-------- RECORDS FOR THE TASK --------

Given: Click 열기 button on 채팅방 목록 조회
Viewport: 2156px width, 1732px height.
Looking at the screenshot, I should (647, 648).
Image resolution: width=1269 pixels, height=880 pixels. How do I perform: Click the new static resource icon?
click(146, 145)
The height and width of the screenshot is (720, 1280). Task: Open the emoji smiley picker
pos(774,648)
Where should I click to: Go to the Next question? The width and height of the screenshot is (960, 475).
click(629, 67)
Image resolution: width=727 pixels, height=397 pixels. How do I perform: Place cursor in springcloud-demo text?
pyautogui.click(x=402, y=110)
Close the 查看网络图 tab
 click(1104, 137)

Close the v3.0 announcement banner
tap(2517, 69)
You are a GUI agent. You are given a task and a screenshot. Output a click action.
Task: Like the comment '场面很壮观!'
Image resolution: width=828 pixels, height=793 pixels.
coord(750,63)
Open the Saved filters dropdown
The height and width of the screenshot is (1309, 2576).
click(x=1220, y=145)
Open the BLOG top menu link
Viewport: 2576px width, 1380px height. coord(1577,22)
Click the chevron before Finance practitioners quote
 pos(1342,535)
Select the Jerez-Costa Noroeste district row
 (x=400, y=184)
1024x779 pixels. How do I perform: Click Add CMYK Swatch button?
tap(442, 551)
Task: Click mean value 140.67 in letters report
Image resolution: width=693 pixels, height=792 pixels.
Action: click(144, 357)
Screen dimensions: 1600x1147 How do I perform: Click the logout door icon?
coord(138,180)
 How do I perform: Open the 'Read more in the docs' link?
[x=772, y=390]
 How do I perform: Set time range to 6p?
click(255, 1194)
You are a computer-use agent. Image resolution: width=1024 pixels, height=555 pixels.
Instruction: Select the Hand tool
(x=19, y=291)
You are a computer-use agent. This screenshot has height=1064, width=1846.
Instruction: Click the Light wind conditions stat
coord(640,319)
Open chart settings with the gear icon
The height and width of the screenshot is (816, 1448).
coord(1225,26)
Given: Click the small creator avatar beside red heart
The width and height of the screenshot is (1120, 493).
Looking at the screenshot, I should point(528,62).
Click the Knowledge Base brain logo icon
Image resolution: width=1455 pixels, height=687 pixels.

--------

YOUR OBJECTIVE >>
Pull out each of the lines above that contains the word "should".

TASK RESPONSE >>
Looking at the screenshot, I should (647, 648).
Where should I click to: Go to the Next question? The width and height of the screenshot is (960, 475).
Looking at the screenshot, I should point(528,62).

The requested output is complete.